Source data
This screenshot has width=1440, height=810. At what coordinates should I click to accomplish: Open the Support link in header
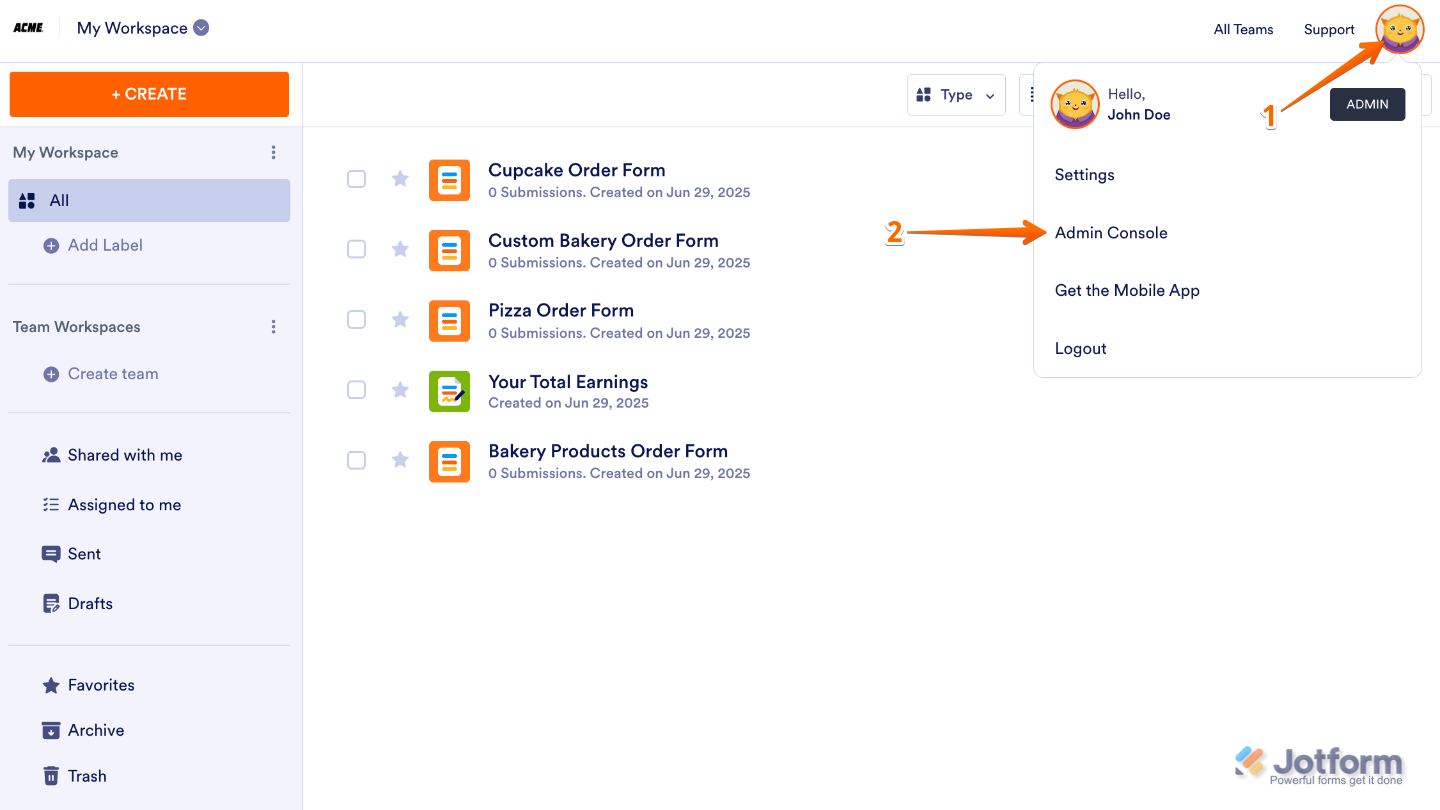1329,29
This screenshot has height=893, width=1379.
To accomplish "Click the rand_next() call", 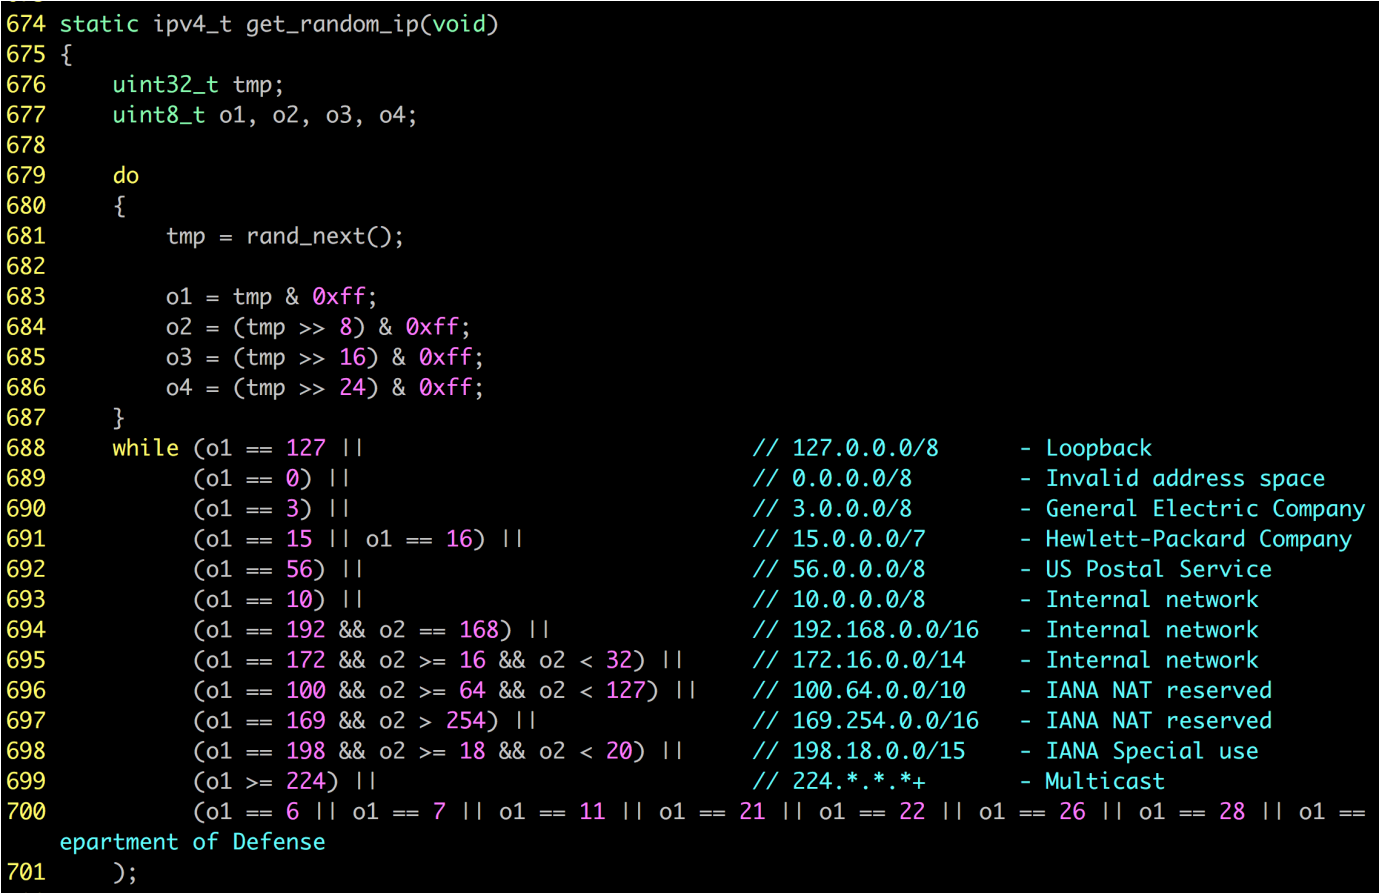I will [x=324, y=236].
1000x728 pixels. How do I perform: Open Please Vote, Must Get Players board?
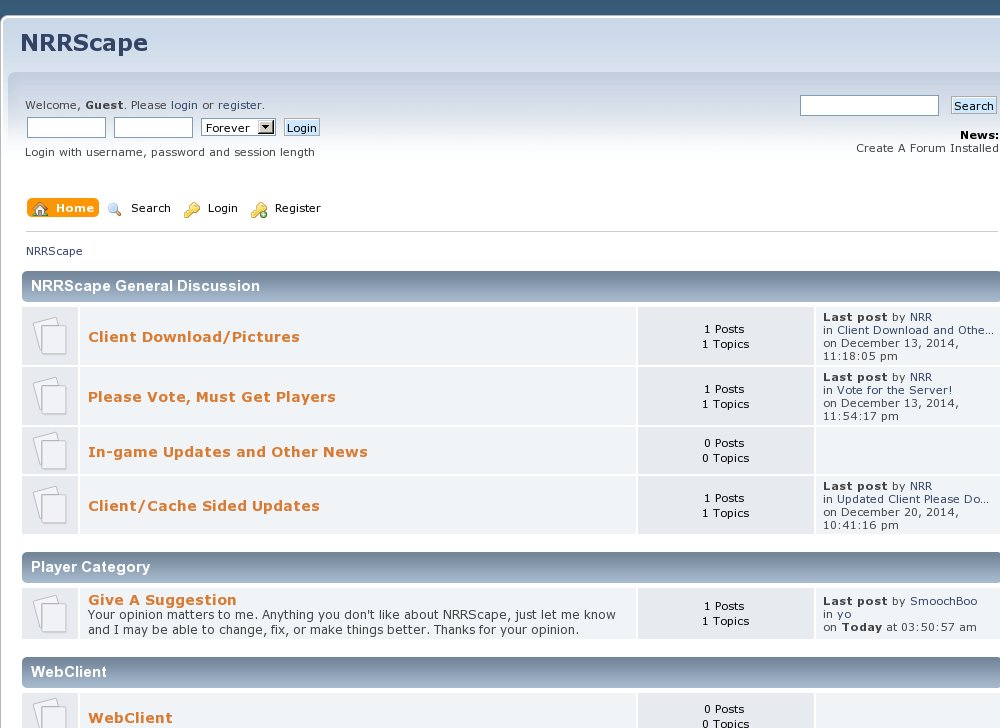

** Instructions for the task **
Count the lines in the listing above that contain the word "This". Reply with only the number.

** Final answer **
2